I had only walked into the English Department office at this California community college a few days before, and now I was being given a chance to choose the class I wanted. I left the campus excited, surprised, thrilled!
Opportunity knocks; perspicuity answers. I choose to teach “Critical Thinking About Literature,” because I wanted to think and read stories and teach students to do that with me. I choose well, looking back, because I thrived on teaching this class, and by doing so, I realized a long-standing passion — to teach college students literature.
Sometimes we get to knock out the opportunity-that-knocks.
How does that happen? We usually have to belly up to the fact that life’s opportunities don’t come knocking that much, particularly early on, when we are new to the game, young, or a novice, so we have to go knocking.
A few years earlier, on a trip to Brazil with some students from my church, I got to talking to a pastor I worked with about how important children are to a church. I enthused, I gushed, I fired him up, and myself too, and I made a decision right there to write a piece on how to creatively ramp up the positive attention given to children in churches. When I got home, I wrote the article, and then I sent it out to the best magazine in the field. They bought it, to my surprise, and I realized another dream I had been sheltering for years — to be a published writer.
It’s tough when we are young to figure out how to do what we ache inside to do but aren’t sure we can but want to try anyway even when we haven’t tried yet. What to do, what to try, are we good enough? Will it be a mistake, can we live with failure, do we really want to do it? Does it sound to good to ever be true, are we worth it, can we cut it? The questions mount, and sometimes come to loom high, like formidable Annapurnas jutting into skies of impossibility.
We should knock anyway. It is worth moving, in a particular direction, when we think we can. By an approach march, we test what is possible. Every journey has its uncertainties, its headwind, its steep pitches, but we don’t know if we can push past these until we try. Trying is not overrated. By trying, even by failing, we learn what we can do and what we can’t, at least at that particular time.
I’ve applied for teaching jobs I didn’t get. I’ve written articles that were rejected by editors. I have sometimes even felt that in these very special areas of personal giftedness, I couldn’t cut it. And I’ve come to see that this is normal. In every area we attempt to succeed in, at some point we will feel inadequate, temporarily frustrated, even done. And yet, despite some set backs and disappointments, my chosen careers — teaching and writing — have been my sweet spots, my personal playgrounds, my lovely battlefields, my sacred spaces for thriving and succeeding and making a difference.

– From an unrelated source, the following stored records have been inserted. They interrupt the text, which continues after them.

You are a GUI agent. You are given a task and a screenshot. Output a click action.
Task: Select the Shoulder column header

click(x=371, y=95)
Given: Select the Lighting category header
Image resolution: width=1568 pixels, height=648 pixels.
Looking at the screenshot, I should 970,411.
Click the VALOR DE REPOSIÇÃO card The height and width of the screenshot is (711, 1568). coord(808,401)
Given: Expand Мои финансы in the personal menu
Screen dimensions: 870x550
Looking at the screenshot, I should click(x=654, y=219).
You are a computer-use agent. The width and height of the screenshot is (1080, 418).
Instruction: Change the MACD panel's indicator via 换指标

I play the guitar; I’ve done so for years. I’ve written songs; I’ve led worship, but the guitar has never been a sweet spot for me. I have never been paid for my modest guitar skills, I don’t have a good singing voice, and I have never had a song published. I’ve had fun with the guitar, and enjoyed playing on my own, but through experience, I’ve learned my musical limits, and I’ve come to see song as a sidebar for me, a fun diversion, not the main thing, an appetizer, not an entrée, and this realization has been good for me. It has kept me from wasting too much time with a pick, and set me to spending more time with a pen, and yet my awareness of the place of music in my life has still allowed me a fair of amount of pleasure banging out some minor, partial, and power chords at home.

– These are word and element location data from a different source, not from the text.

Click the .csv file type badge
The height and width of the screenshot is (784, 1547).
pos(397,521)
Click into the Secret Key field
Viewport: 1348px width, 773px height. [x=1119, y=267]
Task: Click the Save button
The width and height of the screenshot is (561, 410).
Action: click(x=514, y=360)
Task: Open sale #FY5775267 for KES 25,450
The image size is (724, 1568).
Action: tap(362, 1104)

Opportunity — I’m still knocking. These days I’m thinking about what is next, creatively, and I’m looking inside the developing me within the very me of the quintessential me. What can I still do? Where should I yet knock?
The best place to find this answer lies inside of each of us. Other friends and family and counselors can help, but it is crucial that we come to own our own passions. We must, to be genuine, to be authentic, to keep moving toward an inward sense of success, honor our own unique skills, treasure and safeguard our talents, and resource the opportunities we secretly burn for.
We all will do best when we begin to move towards what we want to do that no one has to tell us to want to do. We must trek toward the thing that gives us pleasure while at the same time that scares us like crazy. We must go ask for what is reasonably possible and yet is so beyond what we have ever done before that we fear that we will not have the energy, intelligence, skill or opportunity to do it.
Our passions, I’m for taking a swing at them.
We just might knock out the next opportunity we knock on.